This macro:
macro clenshaw(x, c...)
bk1,bk2 = :(zero(t)),:(zero(t))
N = length(c)
for k = N:-1:2
bk2, bk1 = bk1, :(muladd(t,$bk1,$(esc(c[k]))-$bk2))
end
ex = :(muladd(t/2,$bk1,$(esc(c[1]))-$bk2))

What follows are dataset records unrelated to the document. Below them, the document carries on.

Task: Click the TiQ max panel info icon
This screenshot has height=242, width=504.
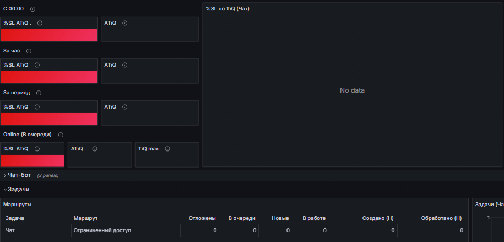Action: click(167, 149)
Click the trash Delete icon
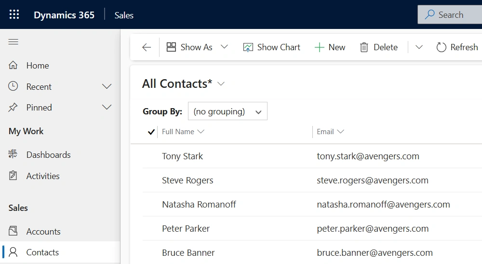The image size is (482, 264). tap(364, 47)
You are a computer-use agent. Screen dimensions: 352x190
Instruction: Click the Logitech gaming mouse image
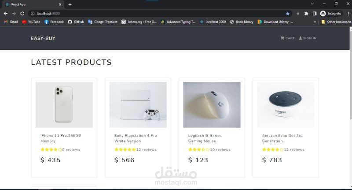pos(212,105)
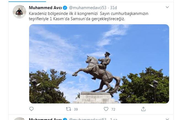The height and width of the screenshot is (120, 179).
Task: Click the second tweet's @muhammedavci53 handle
Action: pos(88,119)
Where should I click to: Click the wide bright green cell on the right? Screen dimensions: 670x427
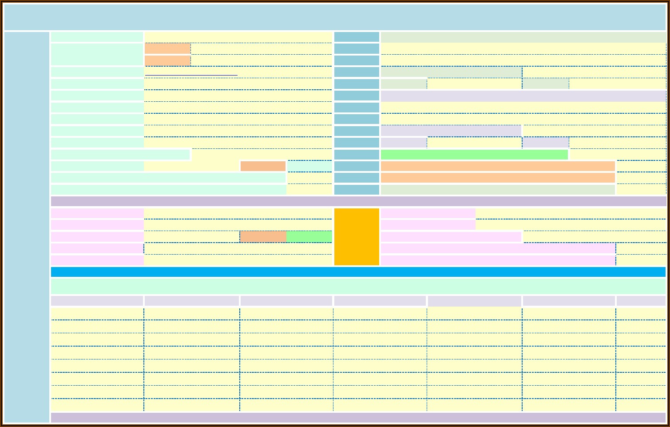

Expr(:block, :(t = $(esc(2))*$(esc(x))), ex)
end
implements Clenshaw's algorithm to sum Chebyshev series. It successfully
"unrolls" the loop, but is impractical for more than 24 coefficients. The
resulting LLVM code is theoretically only 50% longer than unrolling
Horner's rule:
f(x) =
@evalpoly(x,1.0,1/2,1/3,1/4,1/5,1/6,1/7,1/8,1/9,1/10,1/11,1/12,1/13,1/14,1/15,1/16,1/17,1/18,1/19,1/20)
@code_llvm f(1.0)
g(x) =
@clenshaw(x,1.0,1/2,1/3,1/4,1/5,1/6,1/7,1/8,1/9,1/10,1/11,1/12,1/13,1/14,1/15,1/16,1/17,1/18,1/19,1/20)
@code_llvm g(1.0)
How could I write the macro differently? How else could I end up with the
same efficient LLVM code? using a staged function?